*Quoted passage*:
----
This representation enables operations that flat strings can’t support:
- Query nodes by entity (show me everything about “the API endpoint”)
- Traverse causal chains (what led to this result?)
- Preserve relationships through compression (keep the links, shrink the content)
Tiered Compression
With a graph representation, compression becomes strategic instead of desperate. ContextEngine uses three tiers:
Lossless (100% recoverable). Externalize large payloads to storage with pointers. Deduplicate semantically similar content. Collapse sequential tool chains into summaries with preserved references. This alone typically achieves 2-5x compression.
Compaction (80-95% recoverable). Extract and reference repeated JSON schemas instead of duplicating them. Keep only entity-relevant sentences. Filter by current task relevance. Another 2-4x on top of lossless.
Summarization (last resort). Hierarchical summaries that preserve relationships. Task-aware compression that weights by relevance. Incremental updates to running summaries. 5-10x compression, but irreversible.
The key is ordering: try lossless first, then compaction, then summarization only when necessary. And track everything in a recovery manifest so you can potentially restore content if needed.
----
*Collected data*:

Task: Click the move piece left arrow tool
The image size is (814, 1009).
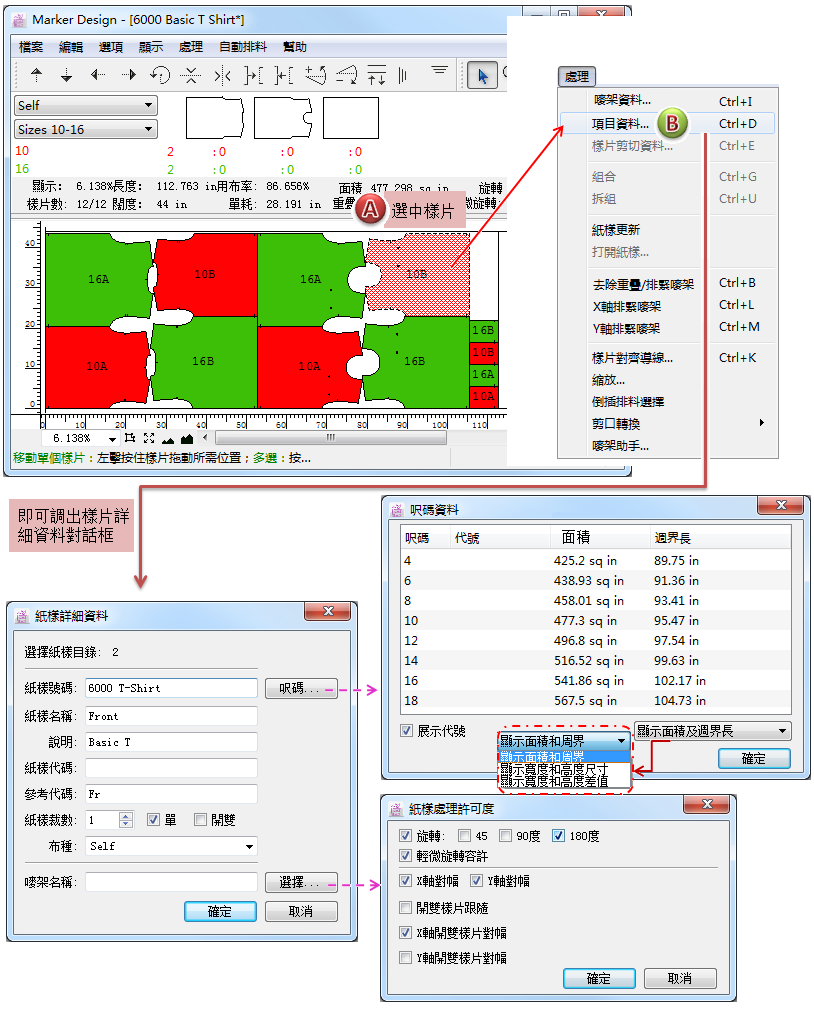Action: pos(98,75)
----
*Assigned task A*: In the passage on tiered compression, rewrite the part from "- Preserve relationships" up to and including "top of lossless.", substituting "blobs" for "payloads".
*Assigned task B*: Name every compression tier that the passage on tiered compression describes.

*Written response A*:
- Preserve relationships through compression (keep the links, shrink the content)
Tiered Compression
With a graph representation, compression becomes strategic instead of desperate. ContextEngine uses three tiers:
Lossless (100% recoverable). Externalize large blobs to storage with pointers. Deduplicate semantically similar content. Collapse sequential tool chains into summaries with preserved references. This alone typically achieves 2-5x compression.
Compaction (80-95% recoverable). Extract and reference repeated JSON schemas instead of duplicating them. Keep only entity-relevant sentences. Filter by current task relevance. Another 2-4x on top of lossless.

*Written response B*: Lossless, Compaction, Summarization